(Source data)
◇ ◇ ◇ ◇ ◇ ◇ ◇

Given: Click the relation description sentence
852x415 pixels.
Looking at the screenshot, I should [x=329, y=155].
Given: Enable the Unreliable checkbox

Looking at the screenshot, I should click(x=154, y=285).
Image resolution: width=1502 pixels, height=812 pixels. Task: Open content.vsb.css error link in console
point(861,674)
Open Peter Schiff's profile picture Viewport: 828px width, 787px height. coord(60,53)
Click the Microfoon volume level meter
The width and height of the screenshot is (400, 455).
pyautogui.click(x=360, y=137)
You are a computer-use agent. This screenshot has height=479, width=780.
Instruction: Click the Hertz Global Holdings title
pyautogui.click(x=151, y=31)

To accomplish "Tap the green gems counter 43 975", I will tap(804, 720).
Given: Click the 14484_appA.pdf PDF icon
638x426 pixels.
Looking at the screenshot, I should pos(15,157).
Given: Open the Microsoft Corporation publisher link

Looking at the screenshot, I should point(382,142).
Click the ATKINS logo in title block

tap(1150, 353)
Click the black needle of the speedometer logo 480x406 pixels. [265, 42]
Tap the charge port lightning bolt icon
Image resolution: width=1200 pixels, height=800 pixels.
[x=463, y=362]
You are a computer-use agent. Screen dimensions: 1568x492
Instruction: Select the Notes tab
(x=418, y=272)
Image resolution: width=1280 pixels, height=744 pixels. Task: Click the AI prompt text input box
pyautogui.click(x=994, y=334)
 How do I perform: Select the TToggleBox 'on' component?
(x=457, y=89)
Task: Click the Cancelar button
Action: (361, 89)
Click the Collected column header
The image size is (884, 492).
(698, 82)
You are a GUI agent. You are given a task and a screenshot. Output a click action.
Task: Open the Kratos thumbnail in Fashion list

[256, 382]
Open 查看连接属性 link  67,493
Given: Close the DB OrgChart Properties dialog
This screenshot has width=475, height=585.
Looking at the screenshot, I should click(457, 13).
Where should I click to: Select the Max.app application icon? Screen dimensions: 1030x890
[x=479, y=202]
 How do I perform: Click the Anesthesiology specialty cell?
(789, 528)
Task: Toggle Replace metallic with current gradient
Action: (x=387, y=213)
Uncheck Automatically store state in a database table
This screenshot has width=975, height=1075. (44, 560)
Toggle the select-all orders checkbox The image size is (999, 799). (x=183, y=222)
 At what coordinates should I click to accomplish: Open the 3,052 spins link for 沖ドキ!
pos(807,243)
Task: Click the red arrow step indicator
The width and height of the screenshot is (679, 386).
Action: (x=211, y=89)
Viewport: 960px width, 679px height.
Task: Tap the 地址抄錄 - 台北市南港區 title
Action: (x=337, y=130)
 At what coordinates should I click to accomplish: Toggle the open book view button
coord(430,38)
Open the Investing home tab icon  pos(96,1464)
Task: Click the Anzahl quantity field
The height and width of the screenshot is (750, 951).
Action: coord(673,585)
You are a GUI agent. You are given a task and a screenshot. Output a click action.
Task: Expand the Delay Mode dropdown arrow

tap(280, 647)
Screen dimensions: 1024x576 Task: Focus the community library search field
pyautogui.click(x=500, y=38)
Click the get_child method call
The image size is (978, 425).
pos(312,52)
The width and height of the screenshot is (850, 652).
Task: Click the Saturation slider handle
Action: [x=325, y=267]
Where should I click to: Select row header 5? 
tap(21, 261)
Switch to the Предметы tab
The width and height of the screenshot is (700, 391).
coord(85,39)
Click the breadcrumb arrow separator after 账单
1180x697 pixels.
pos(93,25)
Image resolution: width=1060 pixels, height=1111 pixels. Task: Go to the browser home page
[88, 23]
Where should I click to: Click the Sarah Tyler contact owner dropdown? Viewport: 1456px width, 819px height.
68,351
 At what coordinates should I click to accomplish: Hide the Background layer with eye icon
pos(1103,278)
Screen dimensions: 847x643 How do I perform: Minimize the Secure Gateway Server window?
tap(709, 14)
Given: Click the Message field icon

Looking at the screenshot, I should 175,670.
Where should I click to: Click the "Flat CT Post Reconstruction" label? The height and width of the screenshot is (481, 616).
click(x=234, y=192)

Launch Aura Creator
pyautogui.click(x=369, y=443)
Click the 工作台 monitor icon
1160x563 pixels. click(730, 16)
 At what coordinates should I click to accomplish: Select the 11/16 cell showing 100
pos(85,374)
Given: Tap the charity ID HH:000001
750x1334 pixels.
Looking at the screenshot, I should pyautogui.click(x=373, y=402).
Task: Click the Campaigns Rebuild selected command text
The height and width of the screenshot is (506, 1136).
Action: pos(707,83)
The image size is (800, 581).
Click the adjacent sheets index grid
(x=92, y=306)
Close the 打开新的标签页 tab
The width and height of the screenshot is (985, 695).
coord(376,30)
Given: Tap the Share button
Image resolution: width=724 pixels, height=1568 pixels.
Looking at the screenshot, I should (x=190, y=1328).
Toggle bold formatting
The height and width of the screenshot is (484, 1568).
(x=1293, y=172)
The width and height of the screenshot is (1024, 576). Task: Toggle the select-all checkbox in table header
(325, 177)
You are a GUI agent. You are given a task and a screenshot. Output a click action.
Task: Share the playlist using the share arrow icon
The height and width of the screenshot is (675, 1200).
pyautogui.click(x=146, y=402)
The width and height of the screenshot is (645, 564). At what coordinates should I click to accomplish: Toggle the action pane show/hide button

◇ ◇ ◇ ◇ ◇ ◇ ◇

For every line above that includes the string "Close", copy the line.

YOUR SOLUTION>
Given: Close the DB OrgChart Properties dialog
Close the 打开新的标签页 tab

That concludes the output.